On a recommendation from some people we met at Fraser Range, Brian and Margaret, we spent our second last night on the Nullarbor, 07/08, at Coorabie Farm, near Fowler’s Bay, where the owners Poggy and wife Deb greeted us with open arms and friendly hospitality. These two not only came and had happy hour but spent their meal times with us all as well, in the camp kitchen. Brian and Margaret were staying here too. We went on lovely walks out of the station and within it, checking out all the wombat holes around the fields and the old machinery. We had a very protected site with power, clean and roomy ammenities and can highly recommend this place.
Haslam Council Camp, $5 honesty box, was our last night on the Nullarbor. This is a tiny town just past Ceduna and Smoky Bay but before Streaky Bay.

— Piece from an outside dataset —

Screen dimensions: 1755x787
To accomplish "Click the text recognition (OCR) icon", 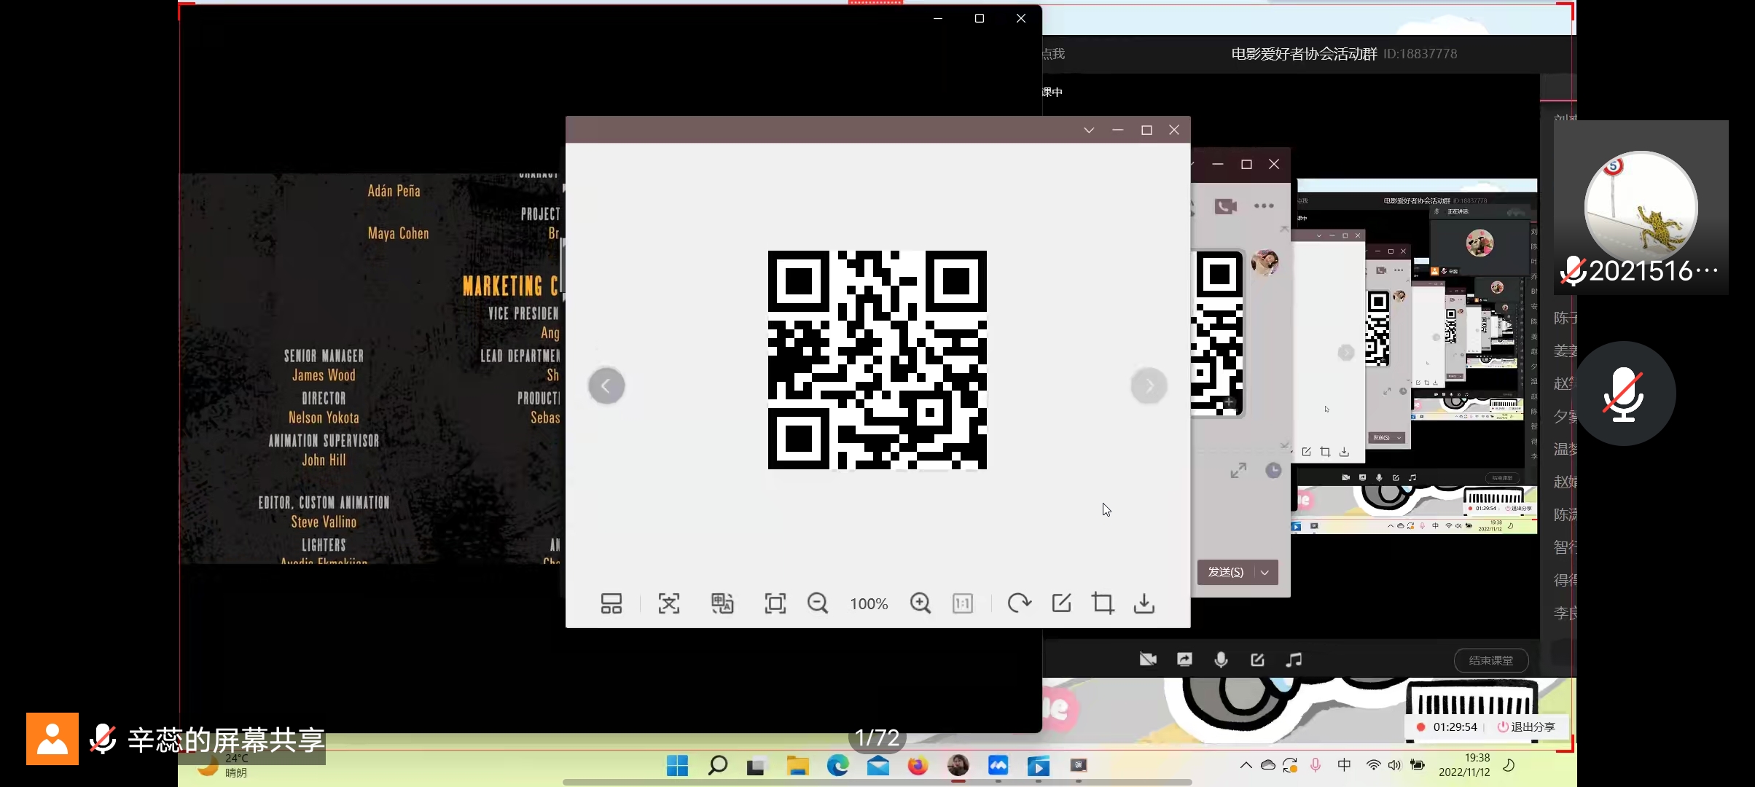I will pyautogui.click(x=668, y=603).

There isn’t much here, a block of toilets for camp use, a few houses, small post office which isn’t manned regularly and a jetty to fish from with a lot of people catching squids. We did some shell collecting and witnessed a pod of six dolphins playing just off the end of the jetty. That night we had a campfire with our neighbours Sue and Tony and were also joined by John and Helen, Ross and Sue.
The weather had turned for the worst again becoming wet and very windy as we headed toward Streaky Bay but it was too wet to enjoy the coast. Morning tea was at a little bakery in a pretty coastal town of Elliston and then we drove to Whyalla where we booked a cabin for the night out of the high winds and rains that were now hitting hard. Deb was the manager of the Whyalla Caravan Park and she couldn’t have been more helpful for us giving us a fully self contained unit which had been recently refurbished and a $9 discount, only charging us $81. Warm, showered and fed we slept well and were looking forward to our trip to the Flinder’s Ranges the next day.